Saddam-era spy unveiled as mastermind behind ISIL
A recent report reveals the role of an Iraqi former intelligence officer serving during the dictatorship of Saddam Hussein as “the strategic head” behind the formation of the ISIL Takfiri group.
Samir Abd Muhammad al-Khlifawi, also known as Haji Bakr, oversaw the militants’ meticulous plan, which included espionage, surveillance, kidnapping, and murder, to capture northern Syria, the German Magazine Der Spiegel reported on Saturday.
The former colonel “had been secretly pulling the strings at ISIL for years,” the report said.
The magazine claims to have gained access to secret documents belonging to Bakr, killed during clashes in 2014, which contained the blueprints of ISIL’s intelligence services’ structure and plans for the takeover of large parts of Syria, which later led to the Takfiris’ lightning advance into Iraq.
“What Bakr put on paper, page by page, with carefully outlined boxes for individual responsibilities, was nothing less than a blueprint for a takeover,” the report said. The strategist’s organizational charts and chain of command diagrams show the distinctive structure of, “an organization that resembled East Germany’s notorious Stasi domestic intelligence agency”.

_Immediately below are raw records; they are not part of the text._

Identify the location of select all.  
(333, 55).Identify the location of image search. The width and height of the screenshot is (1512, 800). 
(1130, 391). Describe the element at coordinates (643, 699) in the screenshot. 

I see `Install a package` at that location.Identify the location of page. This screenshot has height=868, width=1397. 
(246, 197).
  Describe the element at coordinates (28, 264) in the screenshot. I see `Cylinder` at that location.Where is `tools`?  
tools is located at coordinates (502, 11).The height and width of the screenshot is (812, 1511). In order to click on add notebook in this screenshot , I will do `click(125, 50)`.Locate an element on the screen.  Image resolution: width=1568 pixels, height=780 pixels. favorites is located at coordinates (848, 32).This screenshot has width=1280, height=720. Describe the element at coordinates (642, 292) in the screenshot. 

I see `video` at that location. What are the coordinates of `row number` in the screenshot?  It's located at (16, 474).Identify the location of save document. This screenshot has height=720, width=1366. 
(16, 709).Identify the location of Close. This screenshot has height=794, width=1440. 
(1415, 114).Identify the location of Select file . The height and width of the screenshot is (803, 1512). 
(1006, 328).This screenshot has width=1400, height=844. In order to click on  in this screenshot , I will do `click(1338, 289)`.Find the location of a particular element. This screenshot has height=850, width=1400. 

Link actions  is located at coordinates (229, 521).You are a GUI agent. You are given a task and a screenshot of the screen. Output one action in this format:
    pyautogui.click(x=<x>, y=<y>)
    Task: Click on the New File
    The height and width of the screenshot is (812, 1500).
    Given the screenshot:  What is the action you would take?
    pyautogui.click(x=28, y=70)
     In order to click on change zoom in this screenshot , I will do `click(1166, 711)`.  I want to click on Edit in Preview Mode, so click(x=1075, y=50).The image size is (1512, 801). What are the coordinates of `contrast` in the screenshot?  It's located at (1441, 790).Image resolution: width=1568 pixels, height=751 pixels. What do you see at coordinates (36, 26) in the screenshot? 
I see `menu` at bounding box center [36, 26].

The documents also unveiled ISIL’s intelligence and espionage operations aimed at gaining and maintaining power over territories they deem interesting.
According to the report, Bakr was “bitter and unemployed” following the Iraqi army dissolution by US authorities in 2003 and served time in US prisons, such as Abu Ghraib, between 2006 and 2008.
Along with a group of former Iraqi intelligence officers, Bakr appointed Abu Bakr al-Baghdadi as ISIL’s official leader in 2010 to, “give the group a religious face,” the report noted.
In 2012, Bakr directly oversaw his takeover plan of northern Syria with a group of militants he had collected from Saudi Arabia, Tunisia, and Europe who were to fight alongside Chechen and Uzbek veterans.
Syria has been gripped by deadly violence since 2011. The Western powers and their regional allies – especially Qatar, Saudi Arabia and Turkey – are reportedly supporting the ISIL militants operating in Syria.
Iraq has also faced brutal violence by the ISIL Takfiri terrorist group across the country’s north and west since early June. The ISIL terrorists have threatened all communities, including Shias, Sunnis, Kurds, Christians and Izadi Kurds, during their advances in Iraq.